Navigating Antibiotic Choices in the Face of Diverse Carbapenemase-Producing Enterobacteriaceae

The landscape of antibiotic resistance among Gram-negative bacteria, particularly Carbapenemase-Producing Enterobacteriaceae (CPE), presents significant clinical challenges that require nuanced understanding of both the molecular mechanisms of resistance and the regional epidemiology influencing these mechanisms.

Ceftazidime-avibactam is the preferred choice for infections caused by Enterobacteriaceae harboring OXA-48-like enzymes. The efficacy of this combination is attributed to avibactam’s robust inhibition of OXA-48-like carbapenemases, which enhances the bactericidal activity of ceftazidime.

For NDM-producing Enterobacteriaceae, which often produce class B metallo-β-lactamases (MBLs), recommended treatments include ceftazidime-avibactam plus aztreonam or cefiderocol monotherapy. Notably, aztreonam is resistant to hydrolysis by NDM and other MBLs, but its effectiveness is compromised by co-produced β-lactamases like ESBLs, AmpC, KPCs, or OXA-48-like enzymes. Here, avibactam’s inhibition of these additional β-lactamases restores aztreonam’s activity, making this combination especially valuable in regions with a high prevalence of MBLs.

In the treatment of KPC-producing infections, meropenem-vaborbactam, ceftazidime-avibactam, and imipenem-cilastatin-relebactam are preferred, leveraging their potent activity against class A carbapenemases. Among these, meropenem-vaborbactam is slightly favored based on clinical outcomes and the relative emergence of resistance, as evidenced by available data.

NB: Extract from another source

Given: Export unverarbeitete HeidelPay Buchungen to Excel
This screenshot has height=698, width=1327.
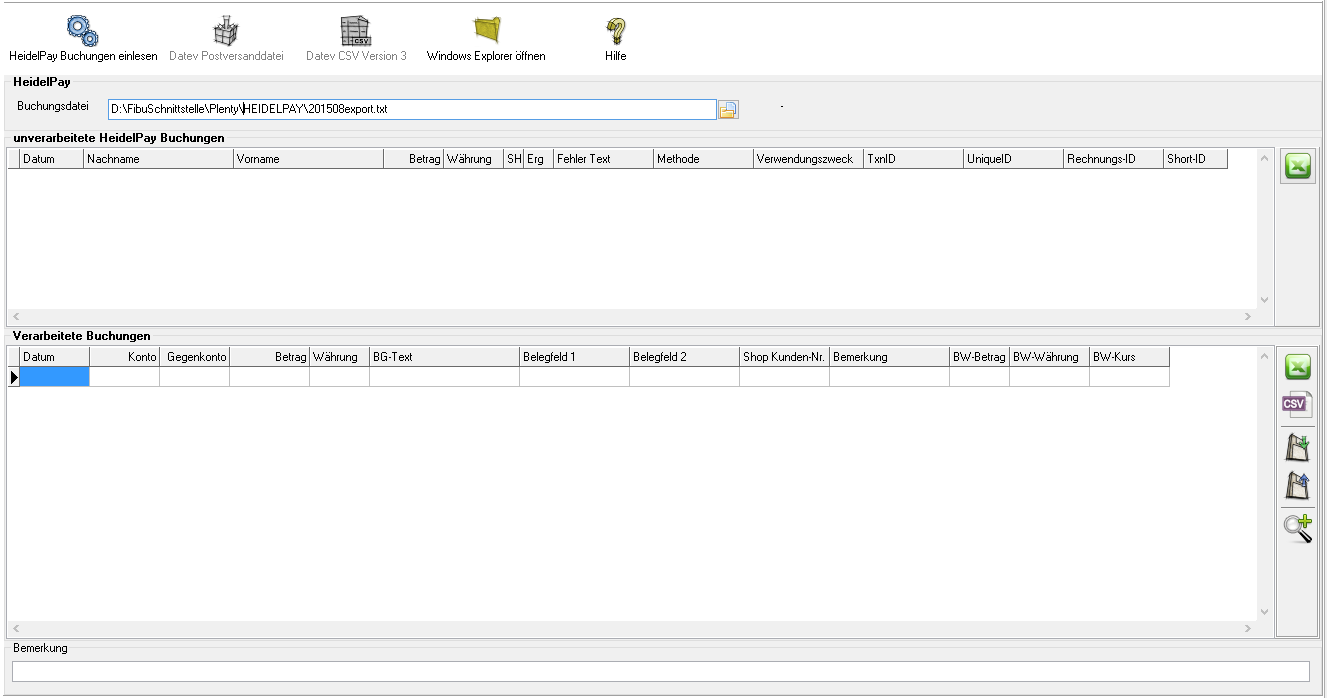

Aztreonam, specifically, is stable against hydrolysis by class B MBLs like NDM, which positions it as a crucial agent against MBL producers. However, its utility is limited when these pathogens co-produce other β-lactamases that can degrade aztreonam. Avibactam, a broad-spectrum β-lactamase inhibitor, counters this by inhibiting serine β-lactamases such as ESBLs, AmpC, KPC, and OXA-48-like enzymes. This dual inhibition mechanism not only targets robust MBLs but also other co-produced β-lactamases, thus broadening the therapeutic efficacy of aztreonam against resistant strains.

It’s important to consider the global distribution of carbapenemases: β-lactam–β-lactamase inhibitor (βL-βLI) combinations like ceftazidime-avibactam and meropenem-vaborbactam are effective against class A carbapenemases such as KPC but are generally ineffective against class B MBLs, including NDMs. The Asian continent, with an estimated 60% of global NDM producers, exemplifies a region where these βL-βLI combinations would be less useful, highlighting the need for alternative therapies in such settings.

The investigational aztreonam-avibactam combination promises efficacy in treating infections that involve both MBLs and other β-lactamases. The dual inhibition mechanism not only targets the robust MBLs but also counters the resistance posed by co-produced β-lactamases, offering a potential therapeutic advantage in regions heavily impacted by these resistance factors.

Understanding the epidemiology of specific carbapenemase genes is critical. Dual carbapenemase carriage, typically NDM co-occurring with KPC or OXA-48-like carbapenemases, is not uncommon and requires astute clinical insight into local resistance patterns for effective treatment planning.

This deep dive into the molecular and epidemiological aspects of carbapenemase production underscores the necessity for tailored antibiotic strategies that align with regional resistance profiles. Effective management of CPE infections depends on the continued advancement of diagnostic capabilities, therapeutic interventions, and an acute awareness of the geographic distribution of carbapenemase genes.

Antimicrobial stewardship is crucial for managing the use of novel antibiotics, particularly in the context of complex infections caused by carbapenemase-producing Enterobacteriaceae (CPE). Stewardship efforts aim to ensure judicious use of these potent drugs to avoid treating patients who are merely colonized rather than infected. This distinction is vital, as inappropriate use of broad-spectrum antibiotics can lead to unnecessary treatment, increased healthcare costs, and the acceleration of antibiotic resistance.

Effective stewardship involves tailoring antibiotic therapy based on precise microbial identification and susceptibility testing, optimizing dosing regimens to maximize efficacy while minimizing toxicity, and shortening the duration of therapy to the necessary minimum. By adhering to these principles, healthcare providers can preserve the effectiveness of current treatment options, safeguard patient outcomes, and reduce the overall burden of antibiotic resistance.